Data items
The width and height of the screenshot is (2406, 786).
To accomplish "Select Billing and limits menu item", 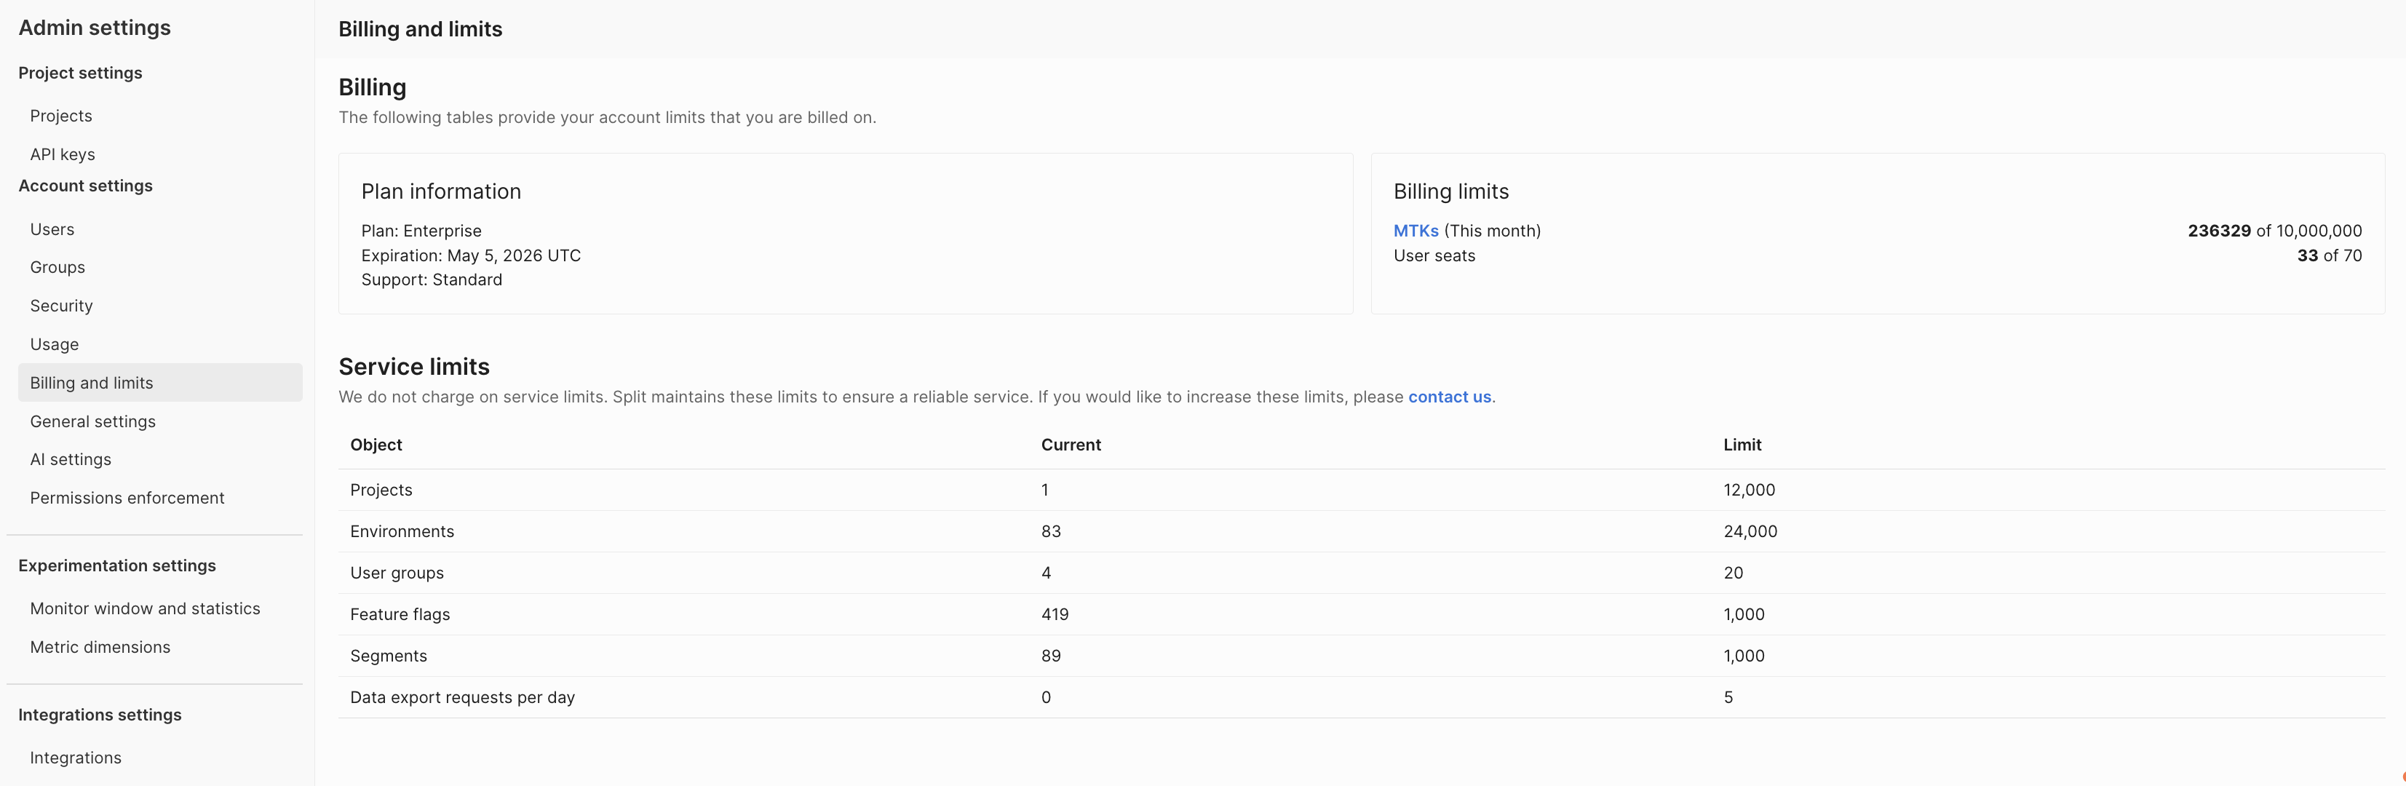I will 92,383.
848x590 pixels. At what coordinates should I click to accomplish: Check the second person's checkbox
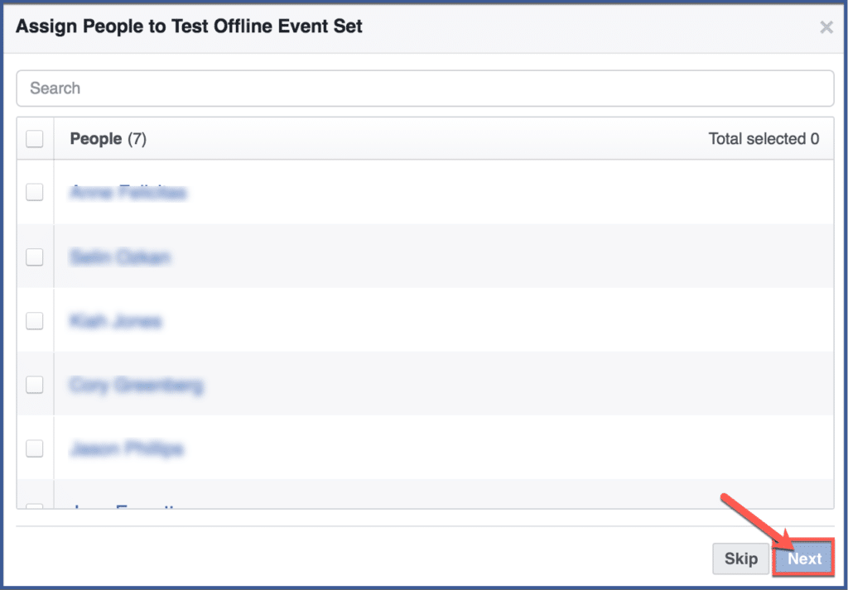pos(34,257)
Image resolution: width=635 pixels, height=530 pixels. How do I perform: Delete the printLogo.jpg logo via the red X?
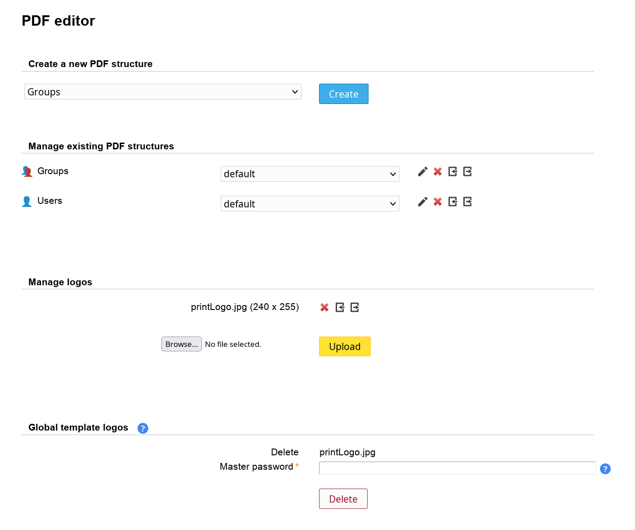pyautogui.click(x=324, y=308)
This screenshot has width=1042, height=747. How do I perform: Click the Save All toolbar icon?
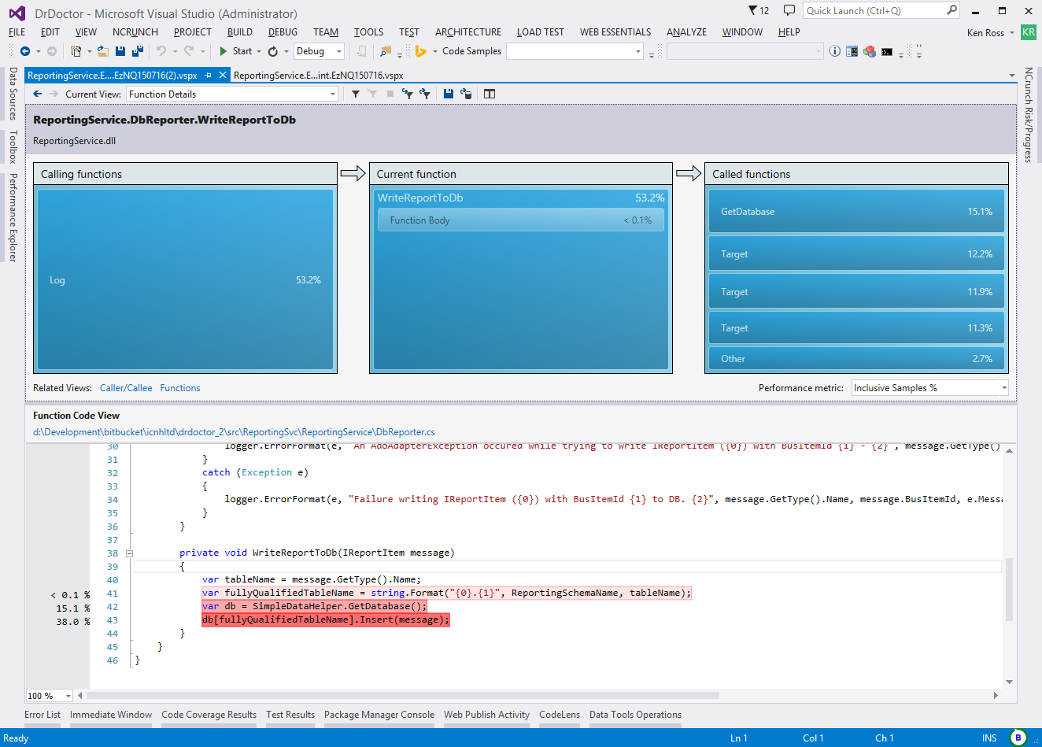pos(138,51)
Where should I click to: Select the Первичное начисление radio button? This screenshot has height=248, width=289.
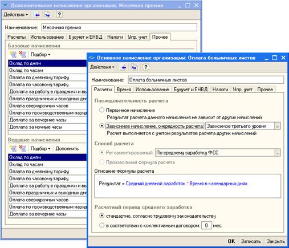click(x=102, y=110)
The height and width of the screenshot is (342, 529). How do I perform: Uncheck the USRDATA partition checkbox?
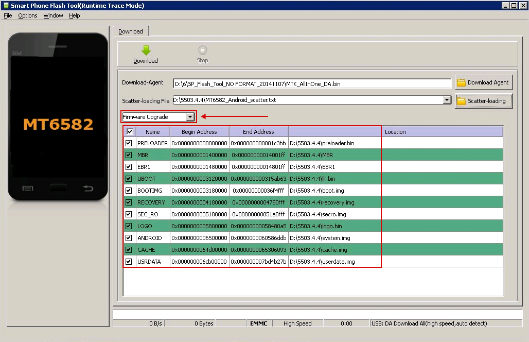pos(129,262)
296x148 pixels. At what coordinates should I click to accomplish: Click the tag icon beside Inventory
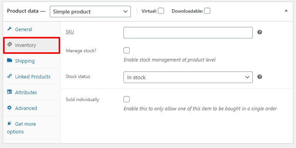(x=9, y=45)
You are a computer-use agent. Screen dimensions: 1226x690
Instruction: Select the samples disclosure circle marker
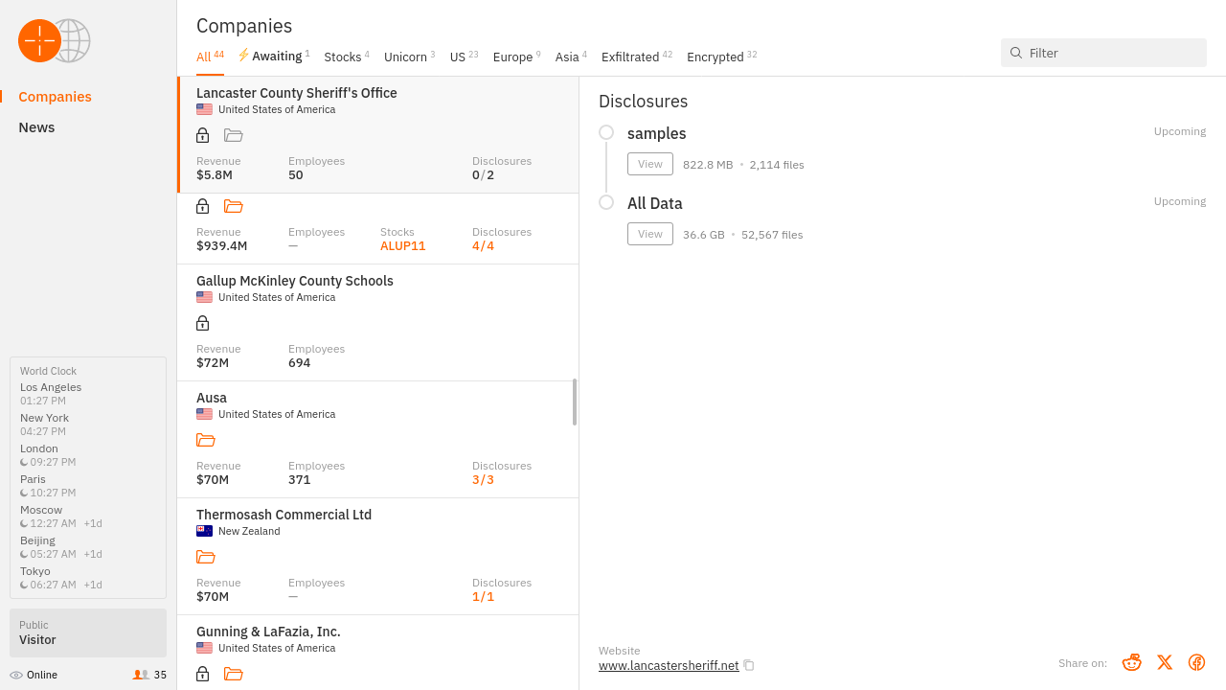(606, 132)
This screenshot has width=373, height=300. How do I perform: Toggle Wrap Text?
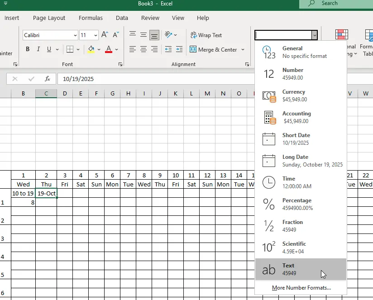click(206, 35)
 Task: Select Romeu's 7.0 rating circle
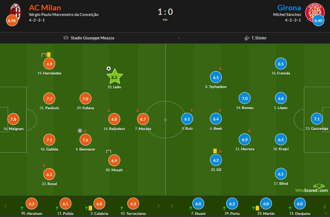(245, 98)
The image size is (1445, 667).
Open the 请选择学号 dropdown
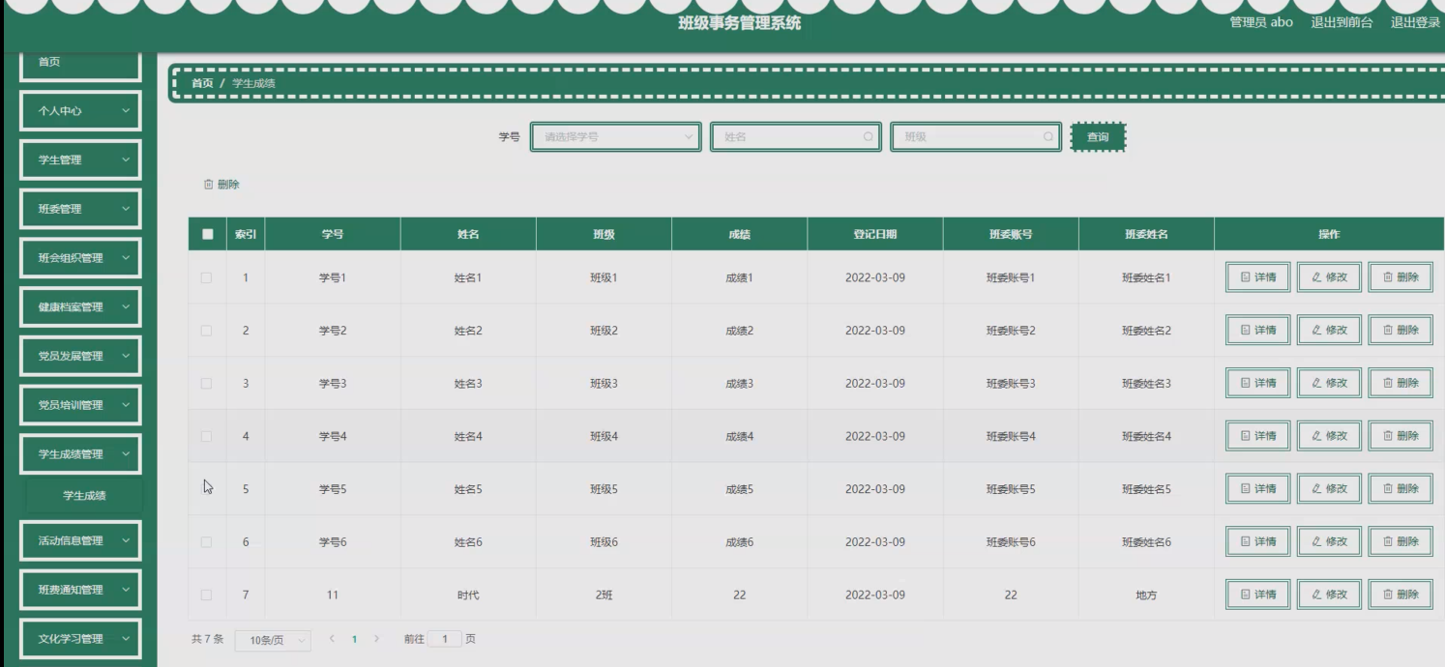(x=615, y=137)
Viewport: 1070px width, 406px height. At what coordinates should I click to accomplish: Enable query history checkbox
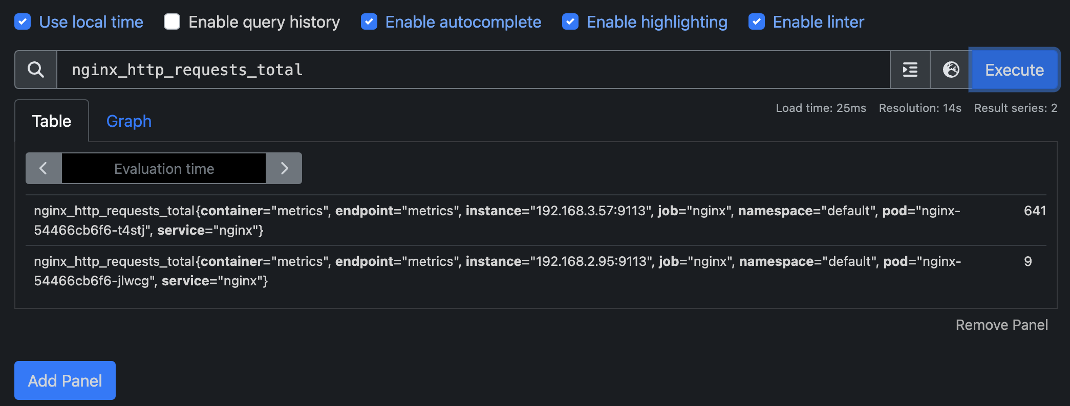point(172,22)
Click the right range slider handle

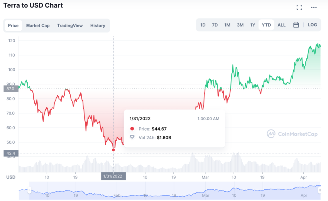[320, 190]
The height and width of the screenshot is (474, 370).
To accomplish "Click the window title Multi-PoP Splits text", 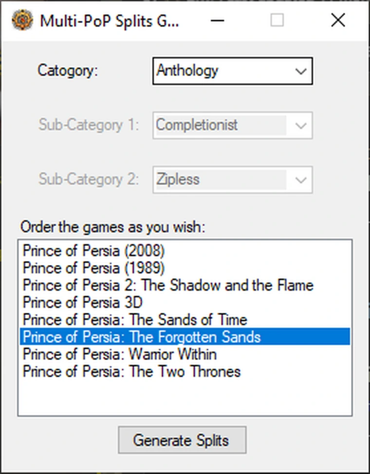I will (x=110, y=21).
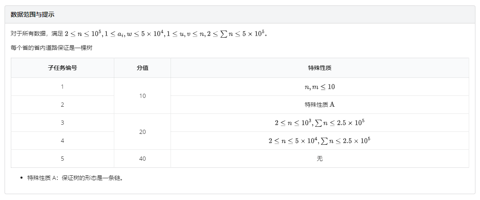Select subtask number 4 cell
Screen dimensions: 480x200
coord(63,141)
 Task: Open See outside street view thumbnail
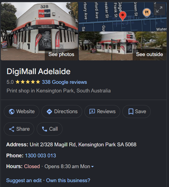coord(123,46)
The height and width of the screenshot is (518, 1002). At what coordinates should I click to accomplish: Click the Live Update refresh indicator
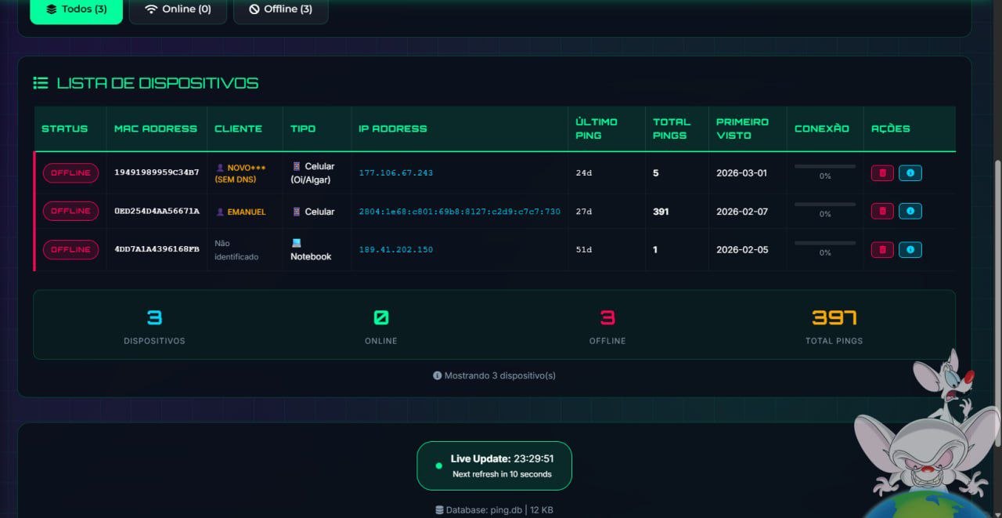pos(494,465)
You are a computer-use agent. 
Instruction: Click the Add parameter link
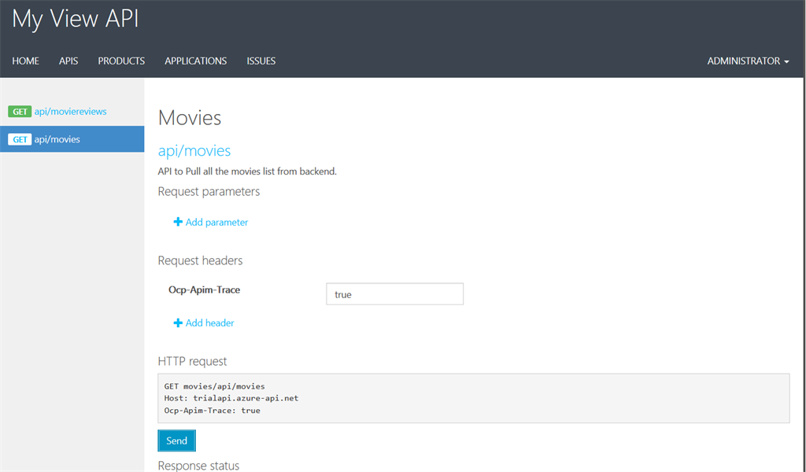click(x=216, y=223)
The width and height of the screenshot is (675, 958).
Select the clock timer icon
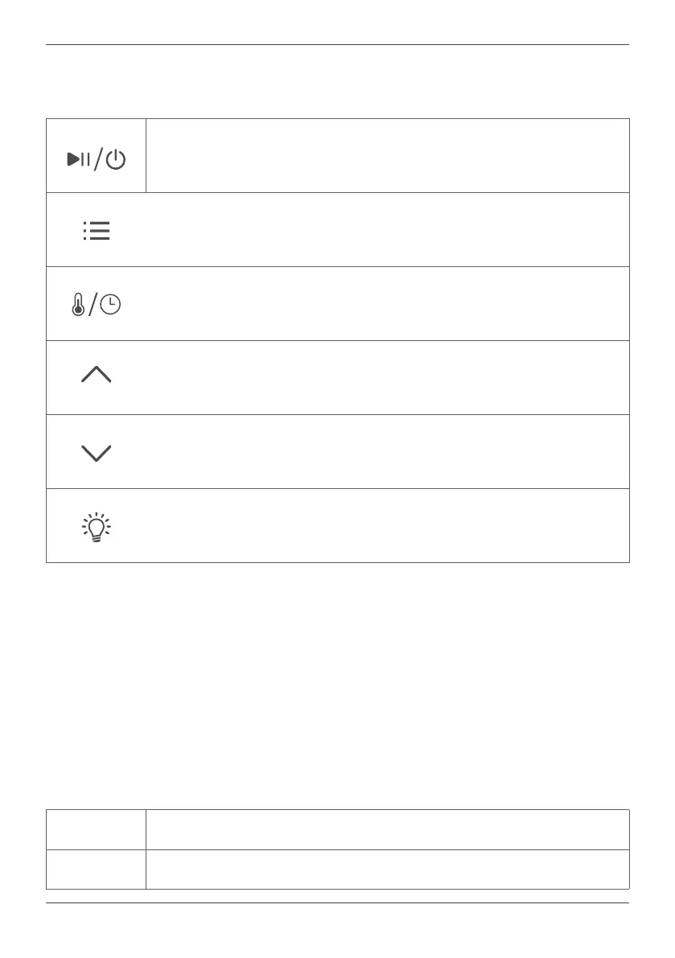111,306
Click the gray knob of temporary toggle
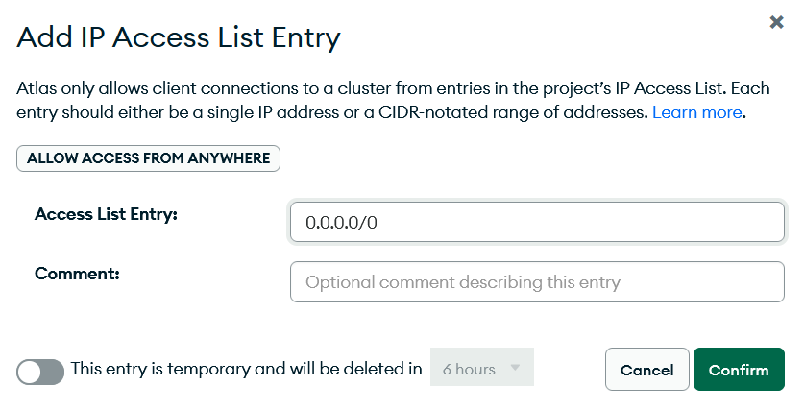 pos(30,373)
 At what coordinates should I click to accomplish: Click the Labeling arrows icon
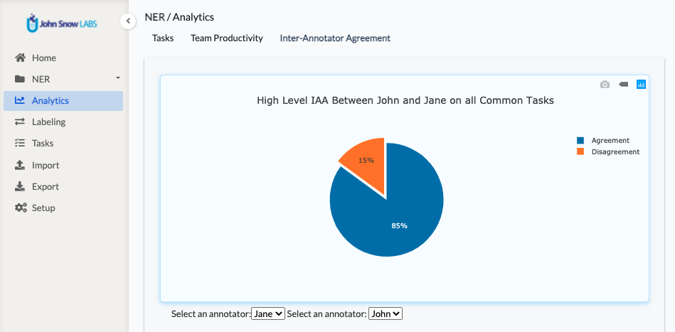(20, 122)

§ **DIRECTIVE**
Report every line above that contains the word "height", copying each such line in full. Case counts when matching.

§ **COMPLETE RESPONSE**
The width and height of the screenshot is (2406, 786).
Image resolution: width=635 pixels, height=530 pixels. How do I perform: Delete the printLogo.jpg logo via the red X?
This screenshot has width=1042, height=747. How do I perform: Click the Save All toolbar icon?
Where should I click to: Select the Первичное начисление radio button? This screenshot has height=248, width=289.
The height and width of the screenshot is (342, 529). How do I perform: Uncheck the USRDATA partition checkbox?
This screenshot has width=373, height=300. How do I perform: Toggle Wrap Text?
Viewport: 1070px width, 406px height. At what coordinates should I click to accomplish: Enable query history checkbox
The height and width of the screenshot is (474, 370).
The height and width of the screenshot is (518, 1002). At what coordinates should I click to accomplish: Click the Live Update refresh indicator
The width and height of the screenshot is (675, 958).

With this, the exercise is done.